Thalheimer bemängelt mit Recht, dass Erschließung originaler Blockflötenmusik aus dem 17./18. Jahrhundert und früher wesentlich langsamer voranging und die mehr oder weniger bearbeiteten Notenausgaben noch lange nicht wachsenden kritischen Ansprüchen entsprachen. Andererseits wären für deren Wiedergabe auch nicht alle nachgebauten Instrumente wirklich tauglich gewesen. Sein Blick richtete sich zunächst auf das original mit Blockflöte besetzte reiche Schaffen des Dreigestirns J.S. Bach, Händel und Telemann, dann aber auch auf durchaus „wertvolle Literatur“ von J.Chr. Faber, Joh.
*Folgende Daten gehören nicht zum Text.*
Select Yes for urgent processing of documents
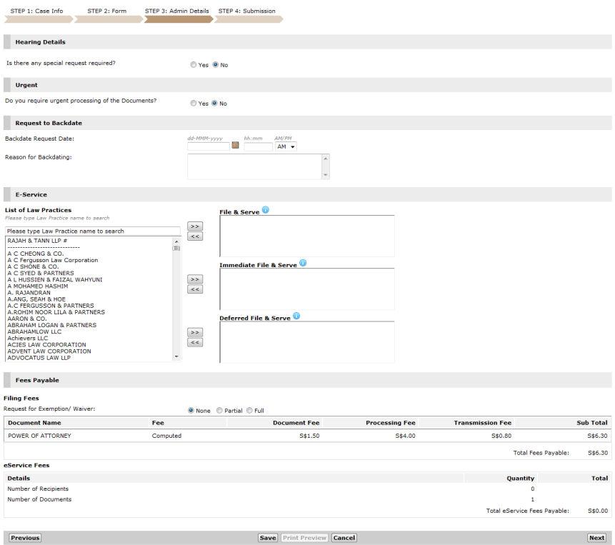(194, 104)
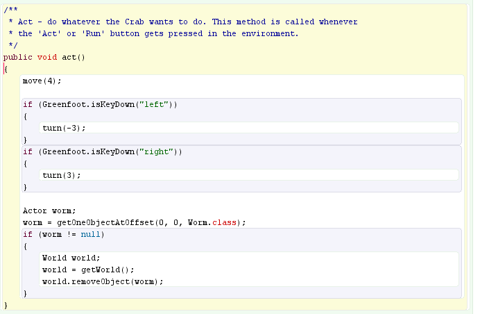
Task: Place cursor on World world; declaration
Action: pos(71,258)
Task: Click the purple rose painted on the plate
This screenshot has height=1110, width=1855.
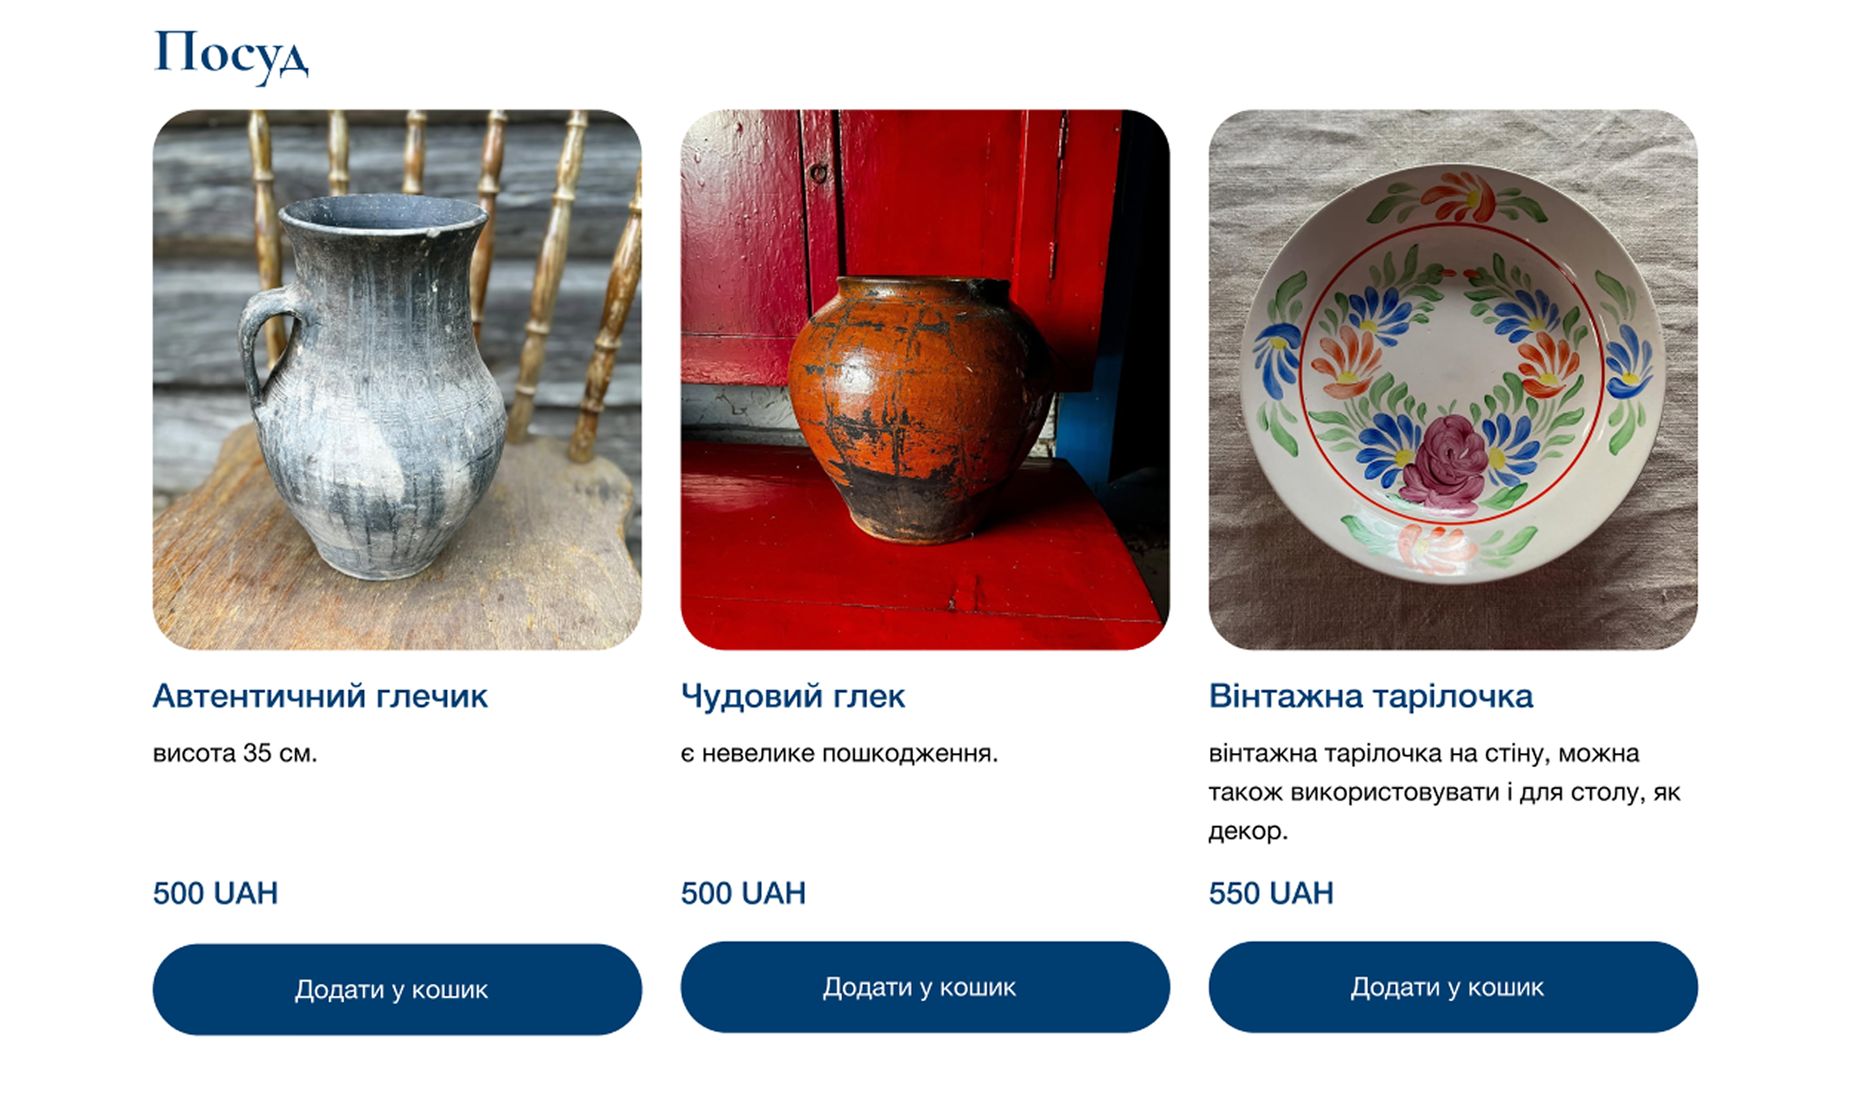Action: pos(1443,464)
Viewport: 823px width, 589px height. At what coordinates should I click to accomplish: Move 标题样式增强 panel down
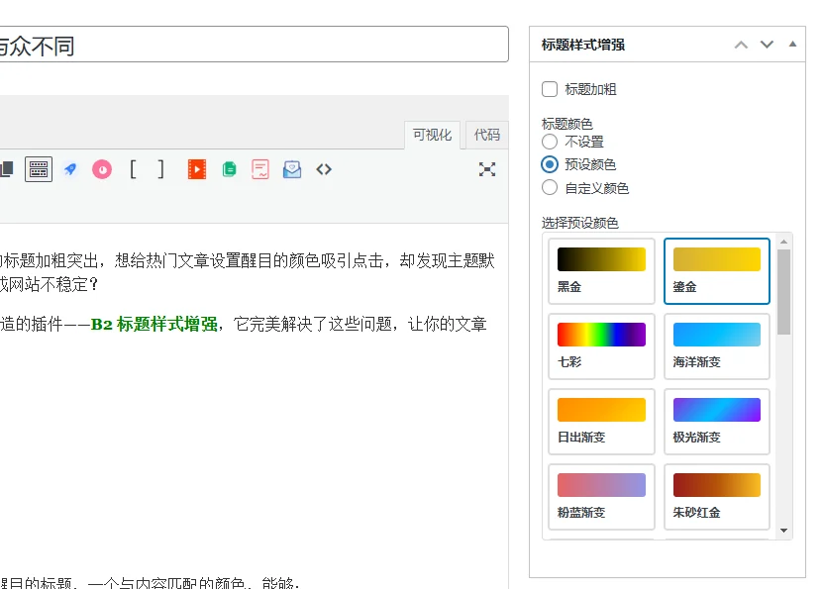click(x=766, y=45)
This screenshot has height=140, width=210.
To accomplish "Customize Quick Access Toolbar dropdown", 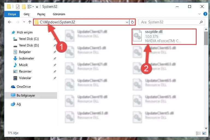I will (x=37, y=7).
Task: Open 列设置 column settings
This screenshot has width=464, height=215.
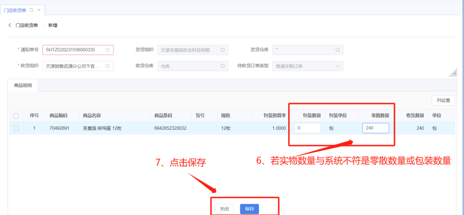Action: point(443,100)
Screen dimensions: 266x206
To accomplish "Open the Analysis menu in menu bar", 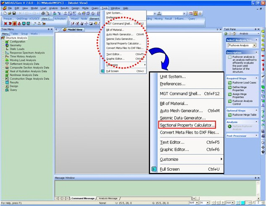I will 53,8.
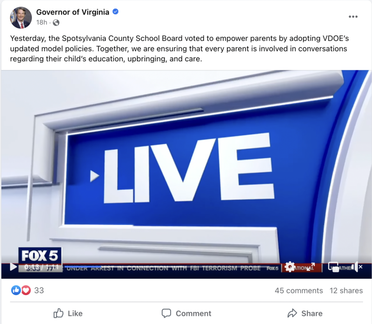Open Governor of Virginia page name link
This screenshot has width=372, height=324.
click(73, 12)
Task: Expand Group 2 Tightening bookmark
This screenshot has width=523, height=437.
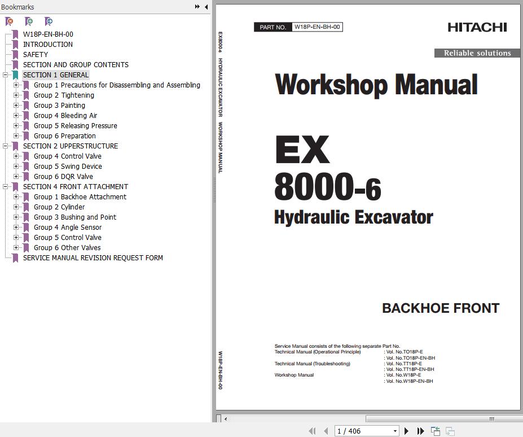Action: coord(16,95)
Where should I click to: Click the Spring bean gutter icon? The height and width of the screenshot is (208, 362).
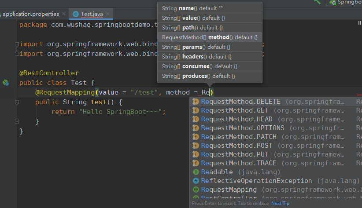[6, 82]
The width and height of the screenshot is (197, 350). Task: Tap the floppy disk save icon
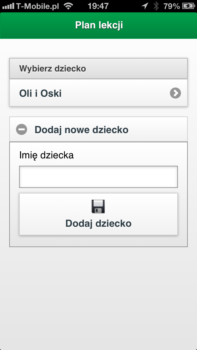(98, 206)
Fischer, Mattheson, Fux, Dieupart, Schickhardt, Pepusch, Paisible, Bononcini, Prowo, Quantz, Graupner, Scarlatti, Fasch und anderen, von denen im ersten Eifer einige Werke bereits in der kurzen Zeitspanne 1927 bis 1941 bei den Verlagen Nagel, Bärenreiter, Rieter-Biedermann (Peters), Vieweg, Schott und Moeck aufgelegt wurden.
Die vorzügliche Ausstattung mit Illustrationen, Tabellen, Repertoire- und Literatur-Verzeichnis und Register erschließen eine Material-Fülle und öffnen damit zugleich den einen oder anderen ungewohnten Blick in inzwischen historisch gewordene Zusammenhänge und Abhängigkeiten. Das erhebt Thalheimers „Blockflöte“ zum Standard-Werk, das dem aufgeschlossenen Blockflötenspieler sein Instrument vertrauter, umgänglicher und verständlicher macht.